Friday, March 10, 2017

Start of Darkness

Start of Darkness
by Rich Burlew
Giant in the Playground, 2007. 116 pages. Fantasy, Graphic Novel

How do villains become monsters? Are they born evil, or are they shaped by their experiences? In this prequel to the Internet sensation Order of the Stick, Burlew explores the origins of the lich Xykon and Redcloak, high priest of the god of goblins. From a boy crying about his dead dog and a young man defending his village, Darkness chronicles their descent into two of the most ruthless characters in comics.  

Start of Darkness is bleak.

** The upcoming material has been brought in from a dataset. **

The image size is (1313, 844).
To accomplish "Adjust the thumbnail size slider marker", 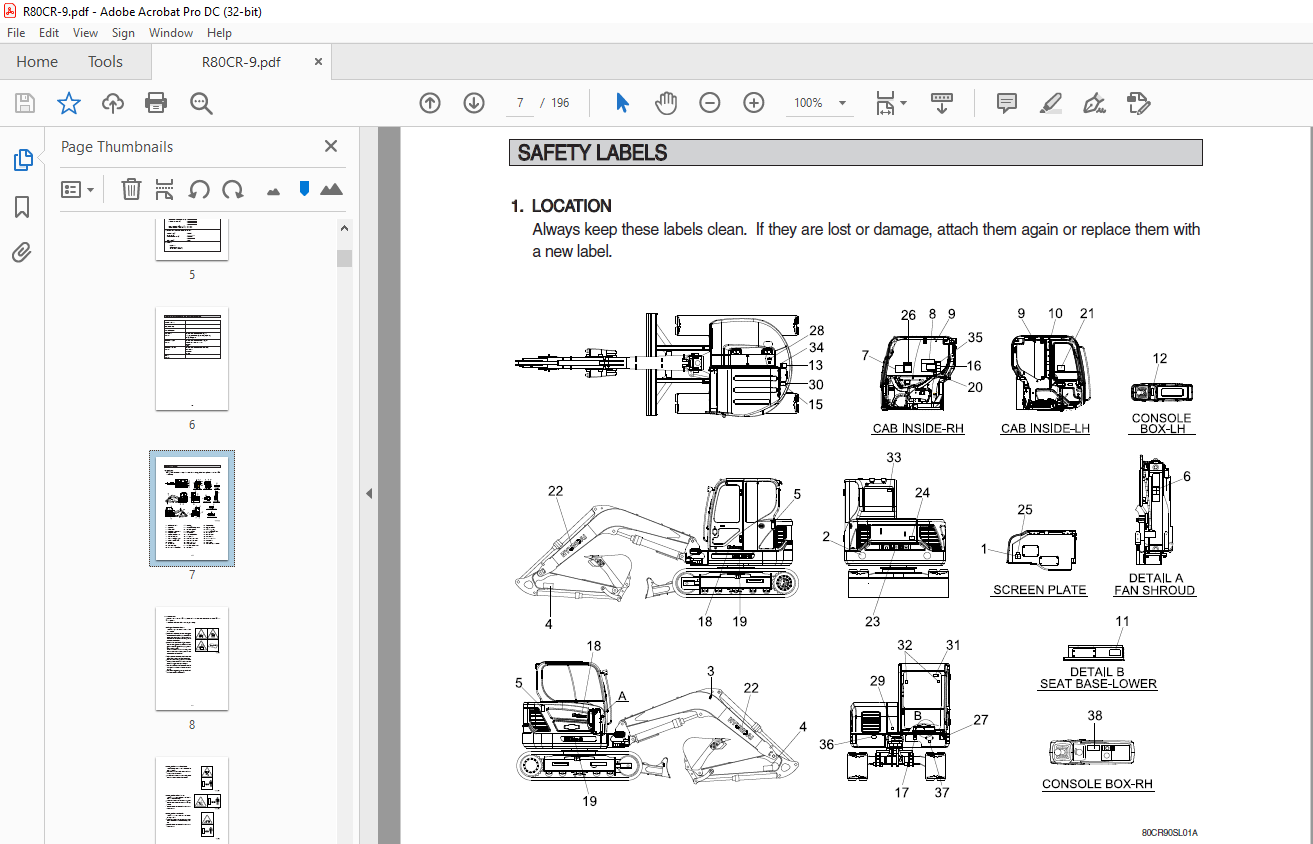I will [304, 189].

As a prequel, the end fate of the (an)tagonists is a known factor; as Burlew mentions in his introduction, the villainy demonstrated by Redcloak and Xykon go largely unpunished. Though the story switches around the perspectives, the primary focus is Redcloak. Despite cataloguing in exquisite detail the depths to which he sinks to achieve his goals, Darkness's largest emotional appeal is the humanization (a term he would find terribly specist) of Redcloak and the goblins. The themes of desperate action and sacrifice for the greater good clash with the reckless evil of Xykon. 

Having said all that, Start of Darkness is hilarious. Burlew's simplistic drawing style (including a colorful section of crayon art detailing the creation of the world) downplays much of the darker plot points, while his playful pop culture references and 4th wall breaking make even the transformation of Xkyon from sorcerer to lich funny. Burlew's great strength lies in his ability to seamlessly flit between the humourous and the dramatic. Darkness will be tremendously enjoyable to both fans of the web comic and to new readers.